2. A apelante vem arguir uma nulidade de sentença, invocando que a factualidade assente impunha decisão diferente da que foi proferida, isto é, impunha que se conc E...se por um juízo de procedência do pedido formulado pela autora e não de improcedência, como aconteceu. Acrescenta que não tendo o tribunal “valores para quantificar os prejuízos (danos), teria de relegar a condenação para quantia que se vier a apurar em liquidação ulterior, que não absolver. Ao fazê-lo, cometeu o Tribunal recorrido a nulidade apontada (…)”.

A nulidade invocada ocorre nas hipóteses em que “o juiz escreveu o que queria escrever; o que sucede é que a construção da sentença é viciosa, pois os fundamentos invocados pelo juiz conduziriam logicamente, não ao resultado expresso na decisão, mas a resultado oposto”. [ [i] ]

Socorrendo-nos do conceito de silogismo, temos que a sentença deve ter uma estrutura argumentativa lógica, no sentido de que as premissas precedem a conclusão, que delas deve decorrer naturalmente. [ [ii]

Atentemos, então, nos fundamentos expressos na decisão:

“A narração que a petição inicial desta acção faz factos não é conforme à realidade apurada, uma vez que: em primeiro lugar, a viatura não foi entregue, no início de 1997, a “um indivíduo” que apareceu nas suas instalações para comprar a viatura e a levou para a experimentar; a viatura foi entregue a E..., amigo do sócio-gerente da A., que se apresentou nas instalações desta para a comprar, deixou um Toyota Carina de retoma e comprometeu-se a pagar o resto. Depois, a viatura não foi deixada nas instalações da Ré pelo E... para este obter informações técnicas sobre a mesma, mas para ser reparada dos danos que sofrera em acidente.
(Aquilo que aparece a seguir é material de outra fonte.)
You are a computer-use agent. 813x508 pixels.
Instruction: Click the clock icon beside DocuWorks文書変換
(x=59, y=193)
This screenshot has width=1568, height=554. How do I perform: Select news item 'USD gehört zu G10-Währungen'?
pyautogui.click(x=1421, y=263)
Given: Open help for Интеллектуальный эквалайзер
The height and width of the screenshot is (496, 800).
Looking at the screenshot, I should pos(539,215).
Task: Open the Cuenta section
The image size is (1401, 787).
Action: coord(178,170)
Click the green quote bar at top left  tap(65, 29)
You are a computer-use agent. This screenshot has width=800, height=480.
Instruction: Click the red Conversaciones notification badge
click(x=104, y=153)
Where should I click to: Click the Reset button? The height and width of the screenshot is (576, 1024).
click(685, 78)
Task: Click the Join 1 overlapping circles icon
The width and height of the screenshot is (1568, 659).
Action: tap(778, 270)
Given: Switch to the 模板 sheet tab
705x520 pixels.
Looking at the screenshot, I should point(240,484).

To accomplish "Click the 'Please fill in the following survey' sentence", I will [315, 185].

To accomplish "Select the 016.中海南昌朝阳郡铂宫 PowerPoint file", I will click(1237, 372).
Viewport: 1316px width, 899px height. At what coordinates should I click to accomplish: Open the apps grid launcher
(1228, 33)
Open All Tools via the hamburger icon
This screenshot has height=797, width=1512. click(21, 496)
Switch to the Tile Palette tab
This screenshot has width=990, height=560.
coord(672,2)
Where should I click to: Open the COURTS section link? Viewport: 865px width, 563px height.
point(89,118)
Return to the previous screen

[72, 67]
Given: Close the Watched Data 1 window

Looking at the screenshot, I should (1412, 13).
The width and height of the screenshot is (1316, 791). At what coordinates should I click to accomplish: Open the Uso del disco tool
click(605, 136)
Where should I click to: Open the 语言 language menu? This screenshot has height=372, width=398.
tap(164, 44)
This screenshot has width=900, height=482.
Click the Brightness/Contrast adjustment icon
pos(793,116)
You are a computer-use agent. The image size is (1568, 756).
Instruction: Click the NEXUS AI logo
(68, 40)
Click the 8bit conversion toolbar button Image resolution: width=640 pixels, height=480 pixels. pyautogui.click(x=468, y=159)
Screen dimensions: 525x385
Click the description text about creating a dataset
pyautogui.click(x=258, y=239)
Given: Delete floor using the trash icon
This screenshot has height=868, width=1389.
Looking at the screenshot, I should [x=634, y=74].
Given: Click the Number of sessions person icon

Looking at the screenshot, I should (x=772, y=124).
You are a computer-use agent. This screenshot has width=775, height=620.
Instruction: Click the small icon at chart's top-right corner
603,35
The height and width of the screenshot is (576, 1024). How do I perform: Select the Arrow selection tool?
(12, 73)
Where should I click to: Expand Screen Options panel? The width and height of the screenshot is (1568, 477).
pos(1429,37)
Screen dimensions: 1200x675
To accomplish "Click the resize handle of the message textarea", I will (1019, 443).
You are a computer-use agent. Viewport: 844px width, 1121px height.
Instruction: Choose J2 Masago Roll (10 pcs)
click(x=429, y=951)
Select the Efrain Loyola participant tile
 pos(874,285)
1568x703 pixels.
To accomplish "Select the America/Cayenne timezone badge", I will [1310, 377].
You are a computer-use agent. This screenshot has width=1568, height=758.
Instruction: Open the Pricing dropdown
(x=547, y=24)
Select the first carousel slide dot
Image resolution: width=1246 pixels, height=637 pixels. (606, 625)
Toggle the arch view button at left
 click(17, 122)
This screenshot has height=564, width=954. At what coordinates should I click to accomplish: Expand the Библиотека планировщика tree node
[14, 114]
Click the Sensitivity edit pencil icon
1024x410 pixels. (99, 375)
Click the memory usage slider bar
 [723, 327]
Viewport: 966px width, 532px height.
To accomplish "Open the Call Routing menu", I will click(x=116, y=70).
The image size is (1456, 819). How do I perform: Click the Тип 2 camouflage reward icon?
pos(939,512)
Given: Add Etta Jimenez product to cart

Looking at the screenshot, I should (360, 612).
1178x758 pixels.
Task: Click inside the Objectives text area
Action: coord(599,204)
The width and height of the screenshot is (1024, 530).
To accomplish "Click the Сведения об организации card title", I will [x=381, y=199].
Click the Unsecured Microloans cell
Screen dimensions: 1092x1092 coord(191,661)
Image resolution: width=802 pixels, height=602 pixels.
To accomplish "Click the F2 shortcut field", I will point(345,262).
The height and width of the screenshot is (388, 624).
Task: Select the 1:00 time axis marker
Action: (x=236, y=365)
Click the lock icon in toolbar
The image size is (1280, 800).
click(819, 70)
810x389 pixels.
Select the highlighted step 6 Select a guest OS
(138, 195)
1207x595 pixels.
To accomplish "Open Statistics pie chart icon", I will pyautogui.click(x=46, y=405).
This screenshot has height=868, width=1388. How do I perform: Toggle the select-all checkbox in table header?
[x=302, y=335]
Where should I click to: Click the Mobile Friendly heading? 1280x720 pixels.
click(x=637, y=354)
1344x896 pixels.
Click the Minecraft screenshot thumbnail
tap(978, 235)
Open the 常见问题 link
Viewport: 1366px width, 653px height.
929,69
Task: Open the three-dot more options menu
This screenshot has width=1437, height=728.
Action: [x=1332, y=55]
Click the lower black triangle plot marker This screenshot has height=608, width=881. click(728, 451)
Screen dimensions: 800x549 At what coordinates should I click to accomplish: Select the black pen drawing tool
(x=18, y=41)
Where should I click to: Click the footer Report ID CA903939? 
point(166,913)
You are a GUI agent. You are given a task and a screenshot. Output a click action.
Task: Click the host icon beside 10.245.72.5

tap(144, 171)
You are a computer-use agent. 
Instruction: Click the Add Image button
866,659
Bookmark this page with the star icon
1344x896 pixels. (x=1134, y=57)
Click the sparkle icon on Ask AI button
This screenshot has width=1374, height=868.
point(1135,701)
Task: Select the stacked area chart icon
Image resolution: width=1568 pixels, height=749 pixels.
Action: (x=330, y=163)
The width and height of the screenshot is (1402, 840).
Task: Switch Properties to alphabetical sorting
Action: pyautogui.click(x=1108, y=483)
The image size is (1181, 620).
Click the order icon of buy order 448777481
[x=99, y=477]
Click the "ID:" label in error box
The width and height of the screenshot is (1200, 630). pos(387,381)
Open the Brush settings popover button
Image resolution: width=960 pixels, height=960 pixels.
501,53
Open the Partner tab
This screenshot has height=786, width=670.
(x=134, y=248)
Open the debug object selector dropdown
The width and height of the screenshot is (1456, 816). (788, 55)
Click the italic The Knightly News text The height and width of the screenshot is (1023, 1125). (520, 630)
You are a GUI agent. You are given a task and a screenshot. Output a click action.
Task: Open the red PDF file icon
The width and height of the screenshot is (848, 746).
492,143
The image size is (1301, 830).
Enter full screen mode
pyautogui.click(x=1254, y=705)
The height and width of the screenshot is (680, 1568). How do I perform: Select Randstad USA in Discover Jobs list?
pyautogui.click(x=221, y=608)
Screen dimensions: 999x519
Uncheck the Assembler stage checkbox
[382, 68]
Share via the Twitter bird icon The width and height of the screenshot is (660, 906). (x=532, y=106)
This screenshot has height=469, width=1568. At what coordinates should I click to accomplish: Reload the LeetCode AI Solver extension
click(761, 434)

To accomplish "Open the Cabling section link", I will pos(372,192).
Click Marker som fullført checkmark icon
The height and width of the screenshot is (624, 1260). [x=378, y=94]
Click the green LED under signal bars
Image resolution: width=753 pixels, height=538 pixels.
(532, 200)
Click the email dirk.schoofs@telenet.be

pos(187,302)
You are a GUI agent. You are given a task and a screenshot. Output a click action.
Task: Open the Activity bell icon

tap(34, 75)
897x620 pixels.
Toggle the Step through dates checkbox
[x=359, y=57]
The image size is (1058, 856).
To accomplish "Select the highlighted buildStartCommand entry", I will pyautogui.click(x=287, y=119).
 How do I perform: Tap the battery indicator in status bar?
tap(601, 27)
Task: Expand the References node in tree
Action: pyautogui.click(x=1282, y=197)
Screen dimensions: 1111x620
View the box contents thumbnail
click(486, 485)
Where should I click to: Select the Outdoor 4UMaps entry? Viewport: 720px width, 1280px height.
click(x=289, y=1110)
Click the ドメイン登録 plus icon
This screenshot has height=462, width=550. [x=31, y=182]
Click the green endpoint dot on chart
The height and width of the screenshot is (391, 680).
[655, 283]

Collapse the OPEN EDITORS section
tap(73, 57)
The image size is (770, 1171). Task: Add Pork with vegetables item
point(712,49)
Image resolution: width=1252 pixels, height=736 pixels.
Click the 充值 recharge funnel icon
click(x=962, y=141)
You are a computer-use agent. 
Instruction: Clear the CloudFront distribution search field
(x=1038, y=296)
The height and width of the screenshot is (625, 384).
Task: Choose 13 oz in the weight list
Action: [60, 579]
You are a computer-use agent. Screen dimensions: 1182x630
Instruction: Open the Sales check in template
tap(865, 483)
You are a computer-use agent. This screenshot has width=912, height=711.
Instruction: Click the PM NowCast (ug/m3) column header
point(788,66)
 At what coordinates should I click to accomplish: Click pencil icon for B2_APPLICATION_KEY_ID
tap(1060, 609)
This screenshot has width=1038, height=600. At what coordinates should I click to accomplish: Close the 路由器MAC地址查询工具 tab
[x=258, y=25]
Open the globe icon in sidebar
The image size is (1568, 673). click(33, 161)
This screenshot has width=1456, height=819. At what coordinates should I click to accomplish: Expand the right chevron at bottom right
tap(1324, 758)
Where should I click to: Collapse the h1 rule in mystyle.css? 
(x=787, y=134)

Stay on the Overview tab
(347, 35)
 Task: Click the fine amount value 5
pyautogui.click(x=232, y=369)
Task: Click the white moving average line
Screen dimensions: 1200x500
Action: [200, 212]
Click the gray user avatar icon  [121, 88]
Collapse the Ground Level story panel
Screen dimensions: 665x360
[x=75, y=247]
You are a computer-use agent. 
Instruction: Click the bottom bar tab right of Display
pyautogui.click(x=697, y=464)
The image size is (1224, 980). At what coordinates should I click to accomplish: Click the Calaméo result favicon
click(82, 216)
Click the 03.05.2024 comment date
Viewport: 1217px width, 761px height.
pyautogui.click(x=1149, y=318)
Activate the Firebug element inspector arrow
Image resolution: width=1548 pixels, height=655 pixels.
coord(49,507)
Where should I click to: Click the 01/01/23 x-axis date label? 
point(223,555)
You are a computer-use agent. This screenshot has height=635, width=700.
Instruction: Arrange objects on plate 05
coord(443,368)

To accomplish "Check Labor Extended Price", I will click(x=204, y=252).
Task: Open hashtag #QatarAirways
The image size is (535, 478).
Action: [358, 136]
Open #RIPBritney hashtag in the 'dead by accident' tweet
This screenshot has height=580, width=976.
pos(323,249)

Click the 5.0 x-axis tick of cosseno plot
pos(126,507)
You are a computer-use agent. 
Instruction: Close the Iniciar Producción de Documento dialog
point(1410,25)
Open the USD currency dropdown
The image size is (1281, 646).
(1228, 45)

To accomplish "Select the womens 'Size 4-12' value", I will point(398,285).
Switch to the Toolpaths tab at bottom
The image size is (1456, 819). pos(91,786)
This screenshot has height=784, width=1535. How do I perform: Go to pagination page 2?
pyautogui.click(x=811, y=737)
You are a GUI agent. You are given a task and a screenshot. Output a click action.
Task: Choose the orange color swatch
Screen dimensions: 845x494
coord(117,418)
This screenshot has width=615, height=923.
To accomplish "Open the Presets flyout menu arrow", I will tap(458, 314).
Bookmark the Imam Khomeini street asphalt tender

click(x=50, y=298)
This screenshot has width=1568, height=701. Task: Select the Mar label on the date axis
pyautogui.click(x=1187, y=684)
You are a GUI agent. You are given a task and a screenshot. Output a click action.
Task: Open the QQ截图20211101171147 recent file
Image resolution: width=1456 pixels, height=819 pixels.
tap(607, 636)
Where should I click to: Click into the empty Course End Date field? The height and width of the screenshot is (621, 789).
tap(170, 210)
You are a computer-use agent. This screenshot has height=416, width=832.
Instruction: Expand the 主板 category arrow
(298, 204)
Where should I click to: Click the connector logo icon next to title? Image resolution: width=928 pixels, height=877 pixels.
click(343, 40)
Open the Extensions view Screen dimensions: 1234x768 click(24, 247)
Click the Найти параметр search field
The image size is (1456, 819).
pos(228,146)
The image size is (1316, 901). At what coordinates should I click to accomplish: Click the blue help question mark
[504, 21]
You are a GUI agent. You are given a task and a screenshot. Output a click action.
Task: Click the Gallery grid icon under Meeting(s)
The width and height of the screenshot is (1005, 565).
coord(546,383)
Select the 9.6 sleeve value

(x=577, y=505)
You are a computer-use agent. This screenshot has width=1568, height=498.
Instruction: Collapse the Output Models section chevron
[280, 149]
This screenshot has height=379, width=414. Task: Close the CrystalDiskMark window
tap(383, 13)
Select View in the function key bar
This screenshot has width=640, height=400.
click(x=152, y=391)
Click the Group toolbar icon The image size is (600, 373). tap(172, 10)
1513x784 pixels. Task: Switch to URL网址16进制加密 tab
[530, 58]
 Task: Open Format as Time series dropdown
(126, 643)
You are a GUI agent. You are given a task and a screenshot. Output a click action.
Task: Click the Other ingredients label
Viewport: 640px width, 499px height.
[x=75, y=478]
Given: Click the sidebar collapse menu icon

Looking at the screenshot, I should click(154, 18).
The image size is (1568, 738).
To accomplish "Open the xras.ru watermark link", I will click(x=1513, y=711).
Também não é conforme à realidade apurada dizer que o tal “indivíduo” tinha uma dívida perante a ora Ré, pois o que aconteceu foi que ele, E..., amigo pessoal do sócio-gerente da A..., tinha em dívida e nunca chegou a pagar a reparação da viatura 00-00--EX.

Portanto, dos factos provados resulta que: 1º - a A. sabia, tinha de saber, quem levou a viatura; 2º - o E... levou a viatura, mas deixou outra em retoma – a perda nunca poderia, por isso, ser total, como a A. pretende com o pedido que faz, pois parte do preço da mesma já está pago com a retoma da viatura Toyota Carina; 3º - a retenção da viatura não é apropriativa e, nem sequer, gratuita, uma vez que o arrogado proprietário devia o preço da reparação e, obviamente, que a Ré tinha o direito a ser paga da mesma, pagamento esse que nunca aconteceu.

Independentemente e para além disso, temos que não se provou que a viatura tivesse sofrido prejuízos do montante de € 1.816,64 – resposta negativa ao quesito 7º, sendo certo que a prova cumpria à A., nos termos do art. 342º, nº 1, do C. Civil.

Claro está que, para a A. ter direito à diferença de preço entre o valor da viatura em início de 1997 (€ 13.467,54) e aquele que diz que tinha à data da apreensão, era indispensável que a A. tivesse provado, como lhe cumpria (e nem sequer o alegou), que a viatura tinha, à data (não se sabe qual é) que a Ré a recebeu para a consertar, ainda este mesmo valor. E não teria decididamente, uma vez que sofreu um acidente, cujas dimensões se desconhecem.

Por outro lado, a A. não pode exigir da Ré uma indemnização que a integre do valor da viatura.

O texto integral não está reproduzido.